Saya lihat wajahnya begitu muram di pagi yang cerah. Mungkin khawatir karena rantainya lepas.
“Sudah dari tadi, Nok?”
“Iya.”
Saya ingin membantunya. Tapi saya lihat rantainya begitu basah oleh oli. Kalau saya membantu tentu tangan saya belepotan penuh oli seperti anak itu. Sementara di situ tak ada air bersih untuk cuci tangan.
Saya mencoba mencari ranting di sekitar. Siapa tahu dengan ranting tangan saya tidak begitu kotor bila membantu anak itu membetulkan rantainya.
Aha, saya menemukan ranting untuk membantu anak itu. Tapi ternyata sia-sia. Dengan ranting yang saya temukan malah mempersulit pekerjaan.
Akhirnya rantingnya saya buang. Saya harus pakai kedua tangan saya. Tak apalah kotor. Toh nanti bisa cuci tangan di kantor.
Saya perhatikan rantainya memang sudah begitu kendor. Mungkin besok dia akan mengalami hal yang sama. Padahal tidak setiap hari saya melewati jalan ini.
“Rantainya sudah sering lepas ya, Nok?”
“Baru kali ini, Om.”
“Nanti bilang sama bapak kalau rantainya kendor. Minta dipotong ya biar lebih kenceng dan tidak mudah lepas.”
“Iya, Om.”
“Kamu kelas berapa?”
“Kelas tiga, Om.”
Susah juga membetulkan rantai sepeda yang lepas karena masih ada wadah pelindung sehingga tangan saya harus total menyentuh rantai yang begitu banyak oli.

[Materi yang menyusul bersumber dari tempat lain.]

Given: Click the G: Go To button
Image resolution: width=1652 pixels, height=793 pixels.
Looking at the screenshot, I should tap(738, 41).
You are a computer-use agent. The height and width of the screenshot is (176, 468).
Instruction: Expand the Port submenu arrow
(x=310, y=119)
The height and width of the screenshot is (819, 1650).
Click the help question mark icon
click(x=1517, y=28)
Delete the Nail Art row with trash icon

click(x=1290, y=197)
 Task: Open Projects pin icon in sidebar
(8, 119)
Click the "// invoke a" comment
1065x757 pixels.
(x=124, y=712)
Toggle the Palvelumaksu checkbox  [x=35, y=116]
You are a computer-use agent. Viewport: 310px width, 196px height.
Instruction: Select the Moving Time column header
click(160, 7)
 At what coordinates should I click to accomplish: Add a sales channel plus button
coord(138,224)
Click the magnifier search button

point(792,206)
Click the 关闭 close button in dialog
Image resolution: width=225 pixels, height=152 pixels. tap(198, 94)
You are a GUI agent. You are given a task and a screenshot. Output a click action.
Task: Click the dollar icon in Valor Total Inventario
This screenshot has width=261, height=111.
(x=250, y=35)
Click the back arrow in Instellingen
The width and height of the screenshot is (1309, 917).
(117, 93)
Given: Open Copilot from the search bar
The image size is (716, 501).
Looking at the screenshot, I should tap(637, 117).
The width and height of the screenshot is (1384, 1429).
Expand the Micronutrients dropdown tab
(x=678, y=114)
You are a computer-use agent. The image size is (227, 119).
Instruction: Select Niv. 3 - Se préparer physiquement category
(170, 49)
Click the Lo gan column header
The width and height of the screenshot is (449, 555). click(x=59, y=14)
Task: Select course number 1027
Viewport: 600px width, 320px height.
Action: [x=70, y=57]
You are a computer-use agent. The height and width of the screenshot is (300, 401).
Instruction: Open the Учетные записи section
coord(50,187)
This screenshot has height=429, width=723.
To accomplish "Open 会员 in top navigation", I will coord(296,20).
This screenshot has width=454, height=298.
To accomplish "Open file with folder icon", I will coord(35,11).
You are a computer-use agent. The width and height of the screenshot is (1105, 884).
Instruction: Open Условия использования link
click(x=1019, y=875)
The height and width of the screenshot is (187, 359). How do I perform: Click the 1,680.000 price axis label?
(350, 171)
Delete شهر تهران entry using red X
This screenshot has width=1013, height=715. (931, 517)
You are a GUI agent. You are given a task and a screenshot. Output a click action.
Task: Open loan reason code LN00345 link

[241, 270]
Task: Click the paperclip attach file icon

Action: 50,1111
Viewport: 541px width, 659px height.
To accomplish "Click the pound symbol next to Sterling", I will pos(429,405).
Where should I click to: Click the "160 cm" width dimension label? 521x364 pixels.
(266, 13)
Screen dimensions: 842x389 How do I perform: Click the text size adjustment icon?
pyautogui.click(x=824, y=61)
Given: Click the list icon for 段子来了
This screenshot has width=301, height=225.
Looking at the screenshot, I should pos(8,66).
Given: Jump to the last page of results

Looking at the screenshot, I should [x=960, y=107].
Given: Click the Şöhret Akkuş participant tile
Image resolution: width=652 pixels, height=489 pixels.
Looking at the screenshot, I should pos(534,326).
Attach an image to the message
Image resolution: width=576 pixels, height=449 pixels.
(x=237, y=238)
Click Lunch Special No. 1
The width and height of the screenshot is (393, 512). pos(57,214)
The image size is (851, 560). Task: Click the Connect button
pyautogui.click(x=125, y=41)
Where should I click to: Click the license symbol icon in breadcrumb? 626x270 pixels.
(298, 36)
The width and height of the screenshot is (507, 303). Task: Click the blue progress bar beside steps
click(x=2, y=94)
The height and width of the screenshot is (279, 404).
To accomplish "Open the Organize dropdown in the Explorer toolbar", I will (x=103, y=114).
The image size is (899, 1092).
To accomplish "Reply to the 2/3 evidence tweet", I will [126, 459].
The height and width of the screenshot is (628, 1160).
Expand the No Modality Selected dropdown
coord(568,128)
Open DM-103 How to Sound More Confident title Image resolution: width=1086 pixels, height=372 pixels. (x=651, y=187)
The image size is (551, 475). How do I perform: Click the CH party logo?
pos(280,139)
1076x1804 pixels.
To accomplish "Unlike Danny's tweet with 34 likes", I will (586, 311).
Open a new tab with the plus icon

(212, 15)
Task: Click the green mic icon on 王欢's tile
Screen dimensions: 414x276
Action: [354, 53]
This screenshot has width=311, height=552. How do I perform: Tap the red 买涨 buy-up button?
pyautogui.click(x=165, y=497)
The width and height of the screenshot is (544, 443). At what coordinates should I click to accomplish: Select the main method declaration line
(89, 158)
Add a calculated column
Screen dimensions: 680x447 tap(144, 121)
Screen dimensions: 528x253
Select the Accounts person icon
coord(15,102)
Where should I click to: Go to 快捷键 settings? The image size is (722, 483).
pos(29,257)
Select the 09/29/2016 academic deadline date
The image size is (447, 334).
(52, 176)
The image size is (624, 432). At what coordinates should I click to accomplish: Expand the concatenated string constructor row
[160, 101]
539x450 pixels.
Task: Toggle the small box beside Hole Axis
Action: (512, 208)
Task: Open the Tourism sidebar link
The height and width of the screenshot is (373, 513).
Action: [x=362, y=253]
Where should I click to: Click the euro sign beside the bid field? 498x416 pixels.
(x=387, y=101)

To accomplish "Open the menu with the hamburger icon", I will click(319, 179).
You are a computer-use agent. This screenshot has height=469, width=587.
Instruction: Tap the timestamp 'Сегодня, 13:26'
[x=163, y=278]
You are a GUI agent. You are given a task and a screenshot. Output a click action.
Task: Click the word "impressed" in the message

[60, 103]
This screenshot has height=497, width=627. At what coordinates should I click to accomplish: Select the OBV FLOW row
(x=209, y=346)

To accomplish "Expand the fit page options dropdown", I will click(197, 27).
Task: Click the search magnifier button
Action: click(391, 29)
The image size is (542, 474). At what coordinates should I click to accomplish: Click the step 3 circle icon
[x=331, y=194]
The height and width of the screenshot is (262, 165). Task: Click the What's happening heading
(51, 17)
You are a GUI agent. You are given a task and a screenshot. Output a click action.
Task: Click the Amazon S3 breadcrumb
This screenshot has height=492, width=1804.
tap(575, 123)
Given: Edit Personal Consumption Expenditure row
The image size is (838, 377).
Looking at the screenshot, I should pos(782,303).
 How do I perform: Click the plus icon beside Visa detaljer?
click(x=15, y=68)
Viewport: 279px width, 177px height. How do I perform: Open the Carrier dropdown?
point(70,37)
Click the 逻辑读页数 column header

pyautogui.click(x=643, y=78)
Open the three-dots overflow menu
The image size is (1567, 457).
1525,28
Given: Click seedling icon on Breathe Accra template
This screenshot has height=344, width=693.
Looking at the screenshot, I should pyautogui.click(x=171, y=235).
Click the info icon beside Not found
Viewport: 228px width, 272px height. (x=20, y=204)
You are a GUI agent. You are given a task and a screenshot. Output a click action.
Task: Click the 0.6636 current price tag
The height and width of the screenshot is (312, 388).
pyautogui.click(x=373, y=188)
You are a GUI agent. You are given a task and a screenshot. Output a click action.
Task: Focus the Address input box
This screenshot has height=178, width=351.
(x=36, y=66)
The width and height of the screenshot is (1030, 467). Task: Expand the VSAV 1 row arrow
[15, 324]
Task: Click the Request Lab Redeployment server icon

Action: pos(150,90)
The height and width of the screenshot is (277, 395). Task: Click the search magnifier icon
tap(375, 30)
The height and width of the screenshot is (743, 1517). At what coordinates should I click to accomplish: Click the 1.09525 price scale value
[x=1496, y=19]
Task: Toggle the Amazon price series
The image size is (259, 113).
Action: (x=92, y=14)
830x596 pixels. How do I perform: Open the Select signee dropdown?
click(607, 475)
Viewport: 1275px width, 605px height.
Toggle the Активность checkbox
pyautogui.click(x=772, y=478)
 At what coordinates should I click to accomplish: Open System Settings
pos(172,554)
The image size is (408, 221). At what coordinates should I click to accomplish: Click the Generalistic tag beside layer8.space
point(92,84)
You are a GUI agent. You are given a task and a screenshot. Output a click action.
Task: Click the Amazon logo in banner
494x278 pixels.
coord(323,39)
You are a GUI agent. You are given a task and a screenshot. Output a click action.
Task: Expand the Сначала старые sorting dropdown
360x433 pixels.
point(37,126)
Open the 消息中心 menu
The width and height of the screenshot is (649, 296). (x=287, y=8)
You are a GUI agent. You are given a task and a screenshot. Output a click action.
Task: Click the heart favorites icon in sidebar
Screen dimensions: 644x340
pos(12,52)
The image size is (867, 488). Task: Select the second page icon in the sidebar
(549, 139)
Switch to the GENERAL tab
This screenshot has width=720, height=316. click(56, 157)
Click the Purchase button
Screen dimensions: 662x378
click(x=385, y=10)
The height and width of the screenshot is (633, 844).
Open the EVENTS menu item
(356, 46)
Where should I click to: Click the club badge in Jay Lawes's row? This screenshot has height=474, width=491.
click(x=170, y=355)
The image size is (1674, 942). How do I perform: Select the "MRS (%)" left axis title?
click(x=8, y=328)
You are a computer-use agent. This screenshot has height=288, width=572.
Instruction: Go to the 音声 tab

Setelah selesai, anak itu saya suruh jalan duluan. Saya perhatikan sepedanya tidak ada kendala yang berarti. Saya kemudian membersihkan tangan yang masih belepotan oli dengan mengusap-usap rumput di pinggir jalan. Walaupun masih belepotan setidaknya sudah tidak begitu basah.
Saya kembali menaiki motor. Rasanya tidak masalah bila saya menyalip anak itu.
“Hati-hati ya, Nok.”
“Iya, Om. Terima kasih.”
Saya telah menyalipnya. Dari kaca spion saya lihat raut mukanya lebih cerah dibanding ketika dia berusaha sendirian membetulkan rantai sepedanya yang lepas.
Kamu pasti anak baik dan selalu berbuat baik, Nok. Nyatanya, saat kamu susah Gusti Allah mengirimku untuk membantumu.